Matt Snider - Letters from South Africa - Part I
Part I - Part II - Part III - Part IV - Part V - Home
Dear Ladies, Gentlemen, and Hooligans (you should know which category you belong to),
This is my first mass dispatch from bush country. It's been a while since I've been to a computer and right now I'm sitting in a grass thatched roof internet cafe in the thriving metropolis of a bush hub with a burgeoning population of some six thousand permanent residents. The weather is great down here, I was much surprised that I could see my breath most mornings (admittedly this could be partially due to the fact that we get up at five thirty) and after the sun goes down the temperature plummets. During the middle of the day the temp is quite warm sitting in the low eighties (and yes, Dina, that is quite warm) and the sun is much more intense than in the states.
Our work here is so much fun and my expedition is seventeen members plus eight staff permanently attached to the project. The make up is fantastic, there are four Brits (don't believe Mary Poppins, these lasses are vulgar!), a rollickingly fun Irishman, a really spicy Mexican girl, a bunch of Canadians (who all say, "eh" and "don't ya know", which I constantly grin at them for), a German girl who brings an accent that the Africans (Dutch heritage) find very confusing, a Chinese girl who we can barely get two peeps out of, an absolute livewire of an Aussie who has no qualms about telling it how it is and a few Americans. The Americans definitely bring flavor too because the there is a Cali boy who people constantly make fun of for his strong OC accent, a South Carolina lass who has since learned that when she gets angry everyone starts laughing at her because she lapses into a severe southern drawl to accompany her angry face. The staff is great, very friendly and so incredibly knowledgeable, especially the Afrikaners who make it really evident that they grew up in the bush. The way they track animals, these guys would put most of the stateside hunters I know to shame. It's like they can smell them.
The research itself is fantastic. We are studying predator dynamics here on a game reserve that was started by a coalition of farmer landowners that consolidated their land and started reintroducing species, both flora and fauna that were here before the land was cleared for agriculture. We focus on a small pride of Lions, six Cheetahs, Spotted Hyenas, and a bunch of Leopards who are resident here. It's a lot of predators but there are a ton of prey herds of all varieties which more than sustain them. The elephants have also proven to be quite amusing because then always seem to walk into the road when we are trying to get past them as if to say "Yeah, what now." A single one could roll our truck over if he (or she) wanted to, but that doesn't mean they should be able to bully us around. Or maybe it does.
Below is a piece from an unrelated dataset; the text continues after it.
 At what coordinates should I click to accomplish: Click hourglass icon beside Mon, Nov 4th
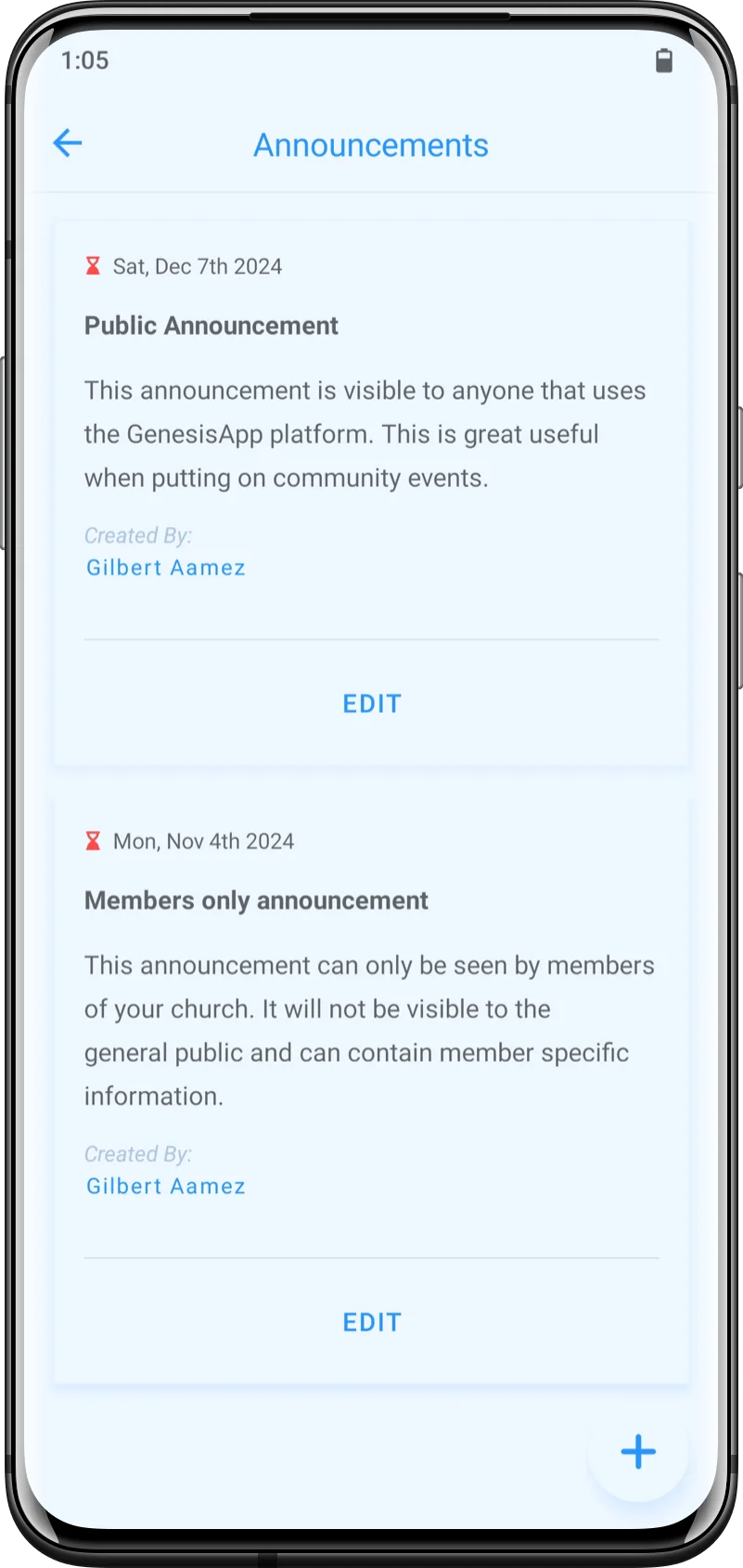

Some of the wildlife is used to our group being around because the lions never seem to be bothered when we drive up. And I swear, Zero, one of the big males burped and blew it towards us this week. Usually we have baboons or hyenas that rummage around where we dump the compost to see if we have any goodies, and last week a hyena tried to walk on the veranda around our house while a bunch of us were sitting on the couches out there talking. She is a bold one and if I had to guess I bet she was the one who stole the bacon we were defrosting for lunch last weekend. Two nights ago we had an elephant in the garden and he got mad at our hanging laundry and knocked all my clean underwear down while we were watching from the house. I swear the ele's have it out for me. Yesterday, we were gearing up for afternoon drive and Sheliweni, the big man on campus of our resident leopards, was watching two of the girls sun bathing out back before we spotted him. He was about twenty meters away when we spotted him and only about fifteen meters from the girls. Looking him in the eyes makes me realize how slow, fleshy and weak humans are. Needless to say, the girls keep their bikinis tied when they're sunbathing now.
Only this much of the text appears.